══ Estratto della fonte
Facendo ammenda devo dichiarare che seguo con drammatica distrazione i fatti della cronaca. Ho saputo solo ieri della vicenda dello spot Dolce&Gabbana. Ho seguito sui social network le svariate contumelie e le esternazioni di molte persone.
Ho riflettuto ed ascoltato lo spot in lingua originale, poi ho ascoltato la traduzione dal canale youtube di Barbaroffa che alla fine dell’articolo allego come link.
Temo che qui si sia verificata un’inversione di tendenza; un fenomeno che forse pochi o nessun intellettuale ha compreso nelle sue svariate sfumature; che sicuramente potrebbero interessare un sociologo o un antropologo. Qui cercherò d’illustrarne i contorni che ho, con una certa difficoltà, cercato di delineare.
════
══ Voci estratte
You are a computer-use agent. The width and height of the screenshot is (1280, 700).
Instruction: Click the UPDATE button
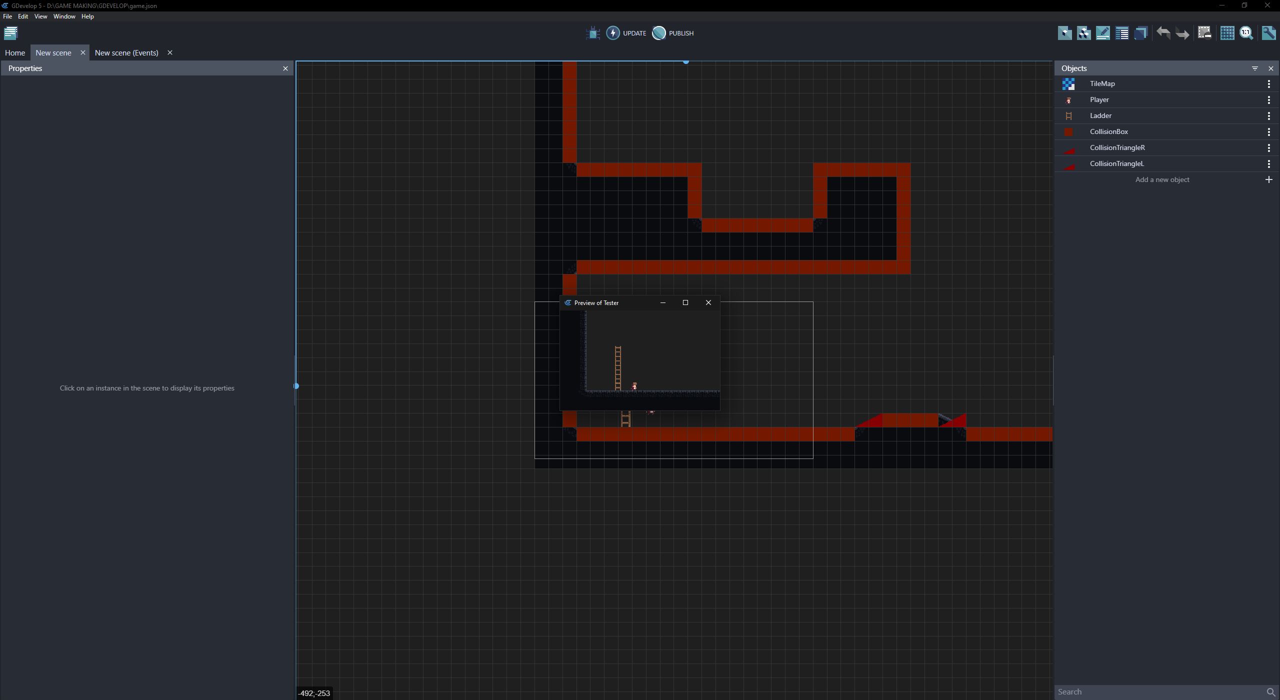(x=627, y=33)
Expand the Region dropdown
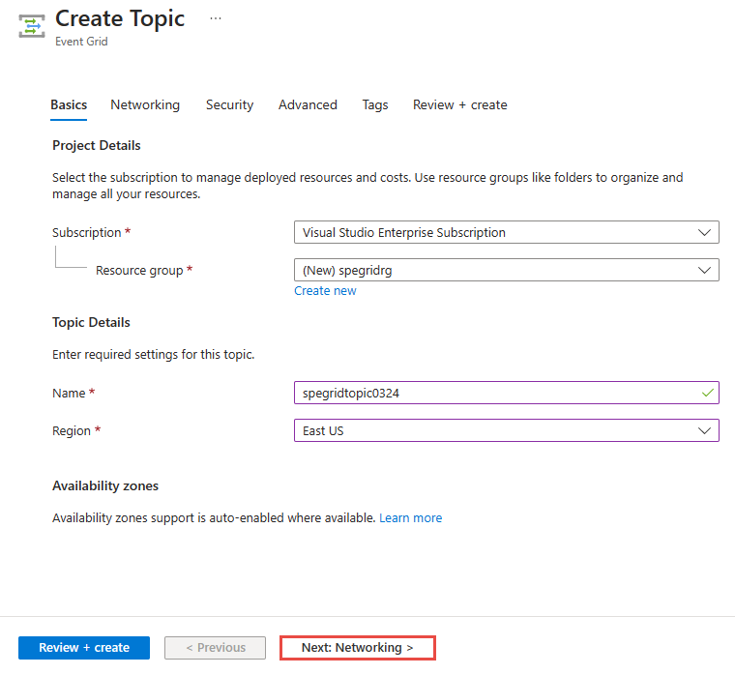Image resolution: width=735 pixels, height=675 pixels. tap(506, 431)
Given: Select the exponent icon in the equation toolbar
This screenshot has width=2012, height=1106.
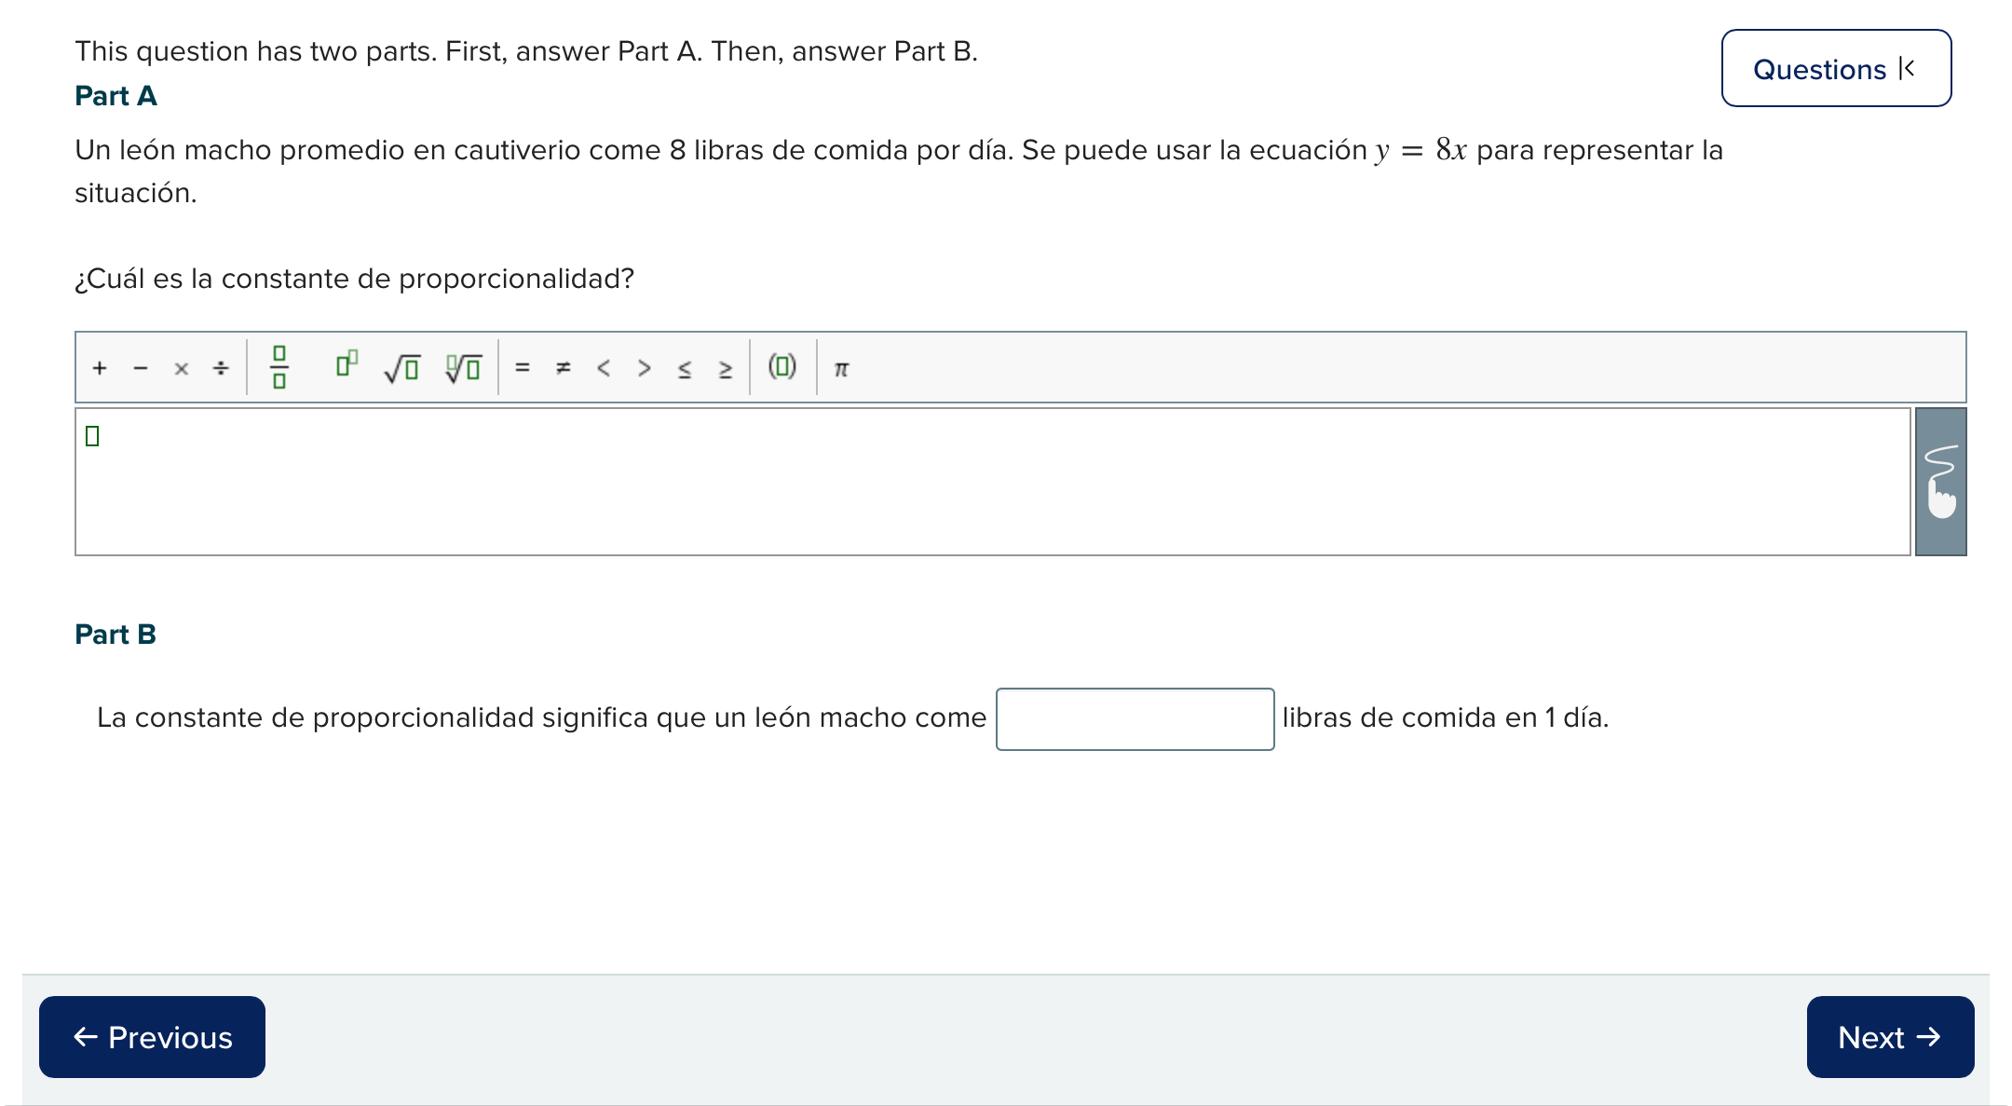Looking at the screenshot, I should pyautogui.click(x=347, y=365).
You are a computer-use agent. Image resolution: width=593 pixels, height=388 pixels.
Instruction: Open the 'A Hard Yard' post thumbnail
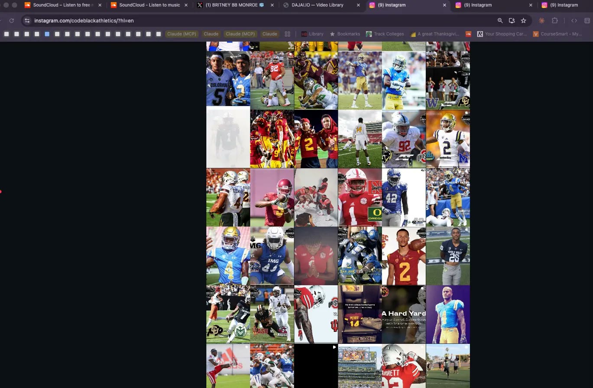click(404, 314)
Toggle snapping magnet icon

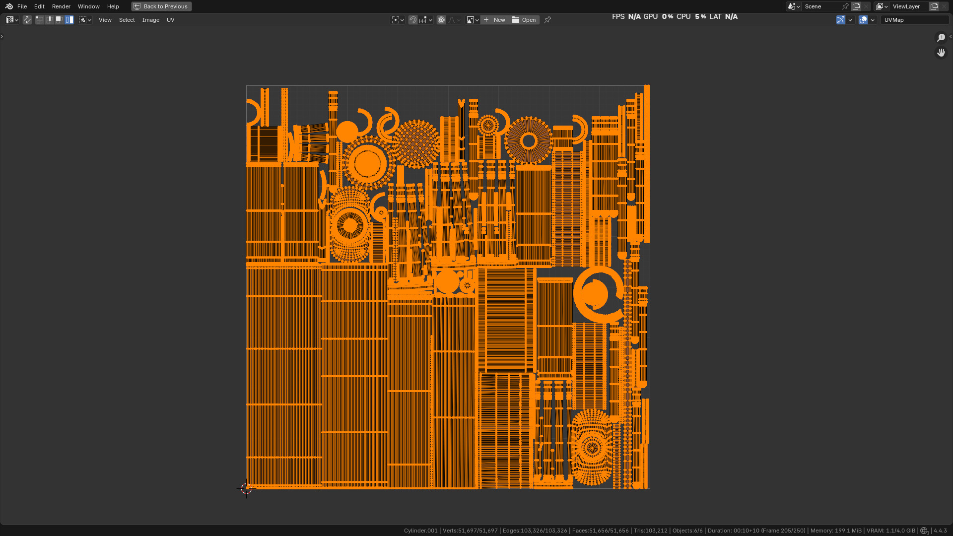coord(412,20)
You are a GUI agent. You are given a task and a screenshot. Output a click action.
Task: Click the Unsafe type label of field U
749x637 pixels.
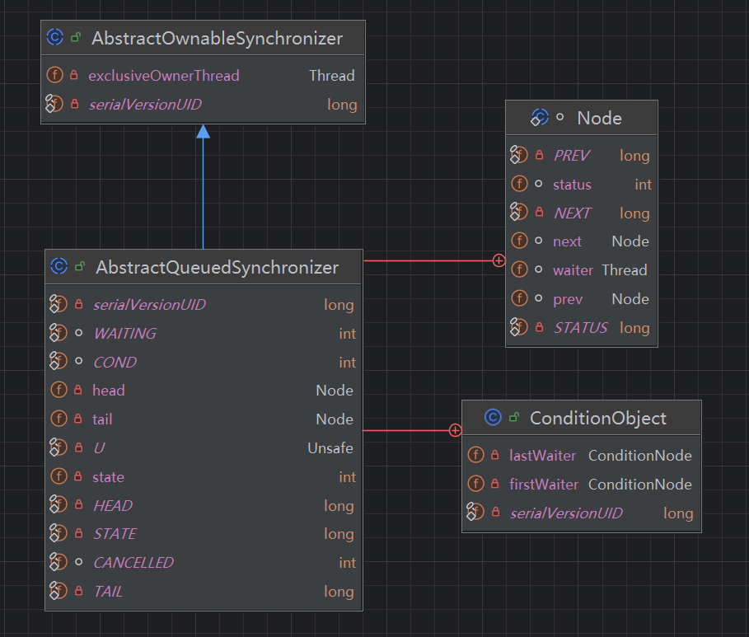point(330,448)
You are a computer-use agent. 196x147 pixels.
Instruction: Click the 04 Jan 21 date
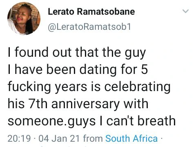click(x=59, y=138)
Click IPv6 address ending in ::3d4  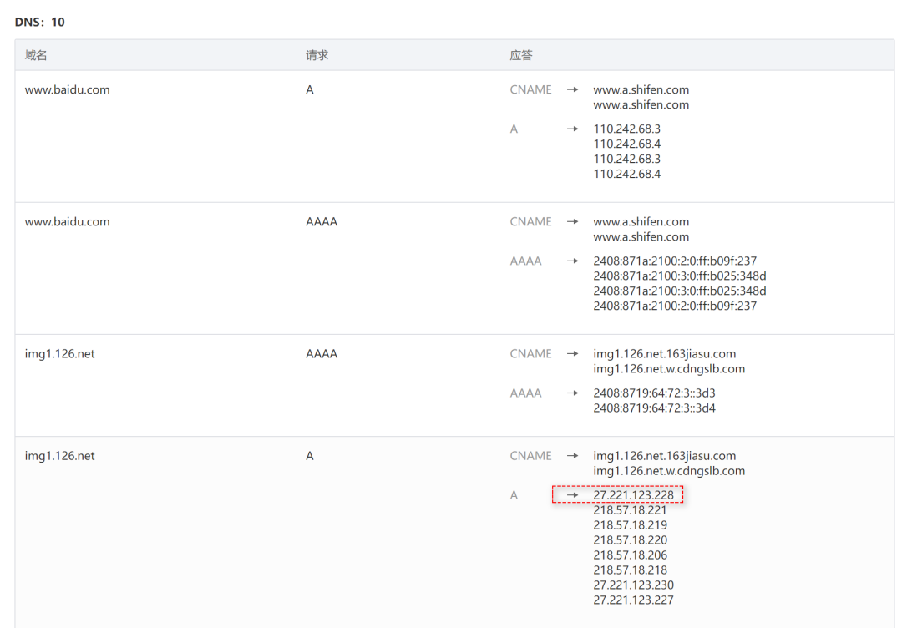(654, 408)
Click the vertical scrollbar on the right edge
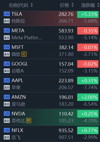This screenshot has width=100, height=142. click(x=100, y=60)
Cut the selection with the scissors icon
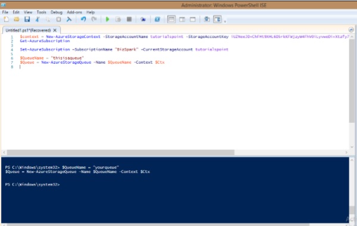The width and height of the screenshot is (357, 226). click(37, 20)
════
**Consegna**
Puoi riscrivere come elenco il paragrafo del testo sullo spot Dolce&Gabbana che inizia con «Facendo ammenda», mantenendone i fatti principali? Il materiale proviene da una fonte diversa.

**Risultato**
- L'autore ammette di seguire la cronaca con grande distrazione.
- Ha saputo solo ieri della vicenda dello spot Dolce&Gabbana.
- Sui social network ha seguito gli insulti e le esternazioni di molte persone.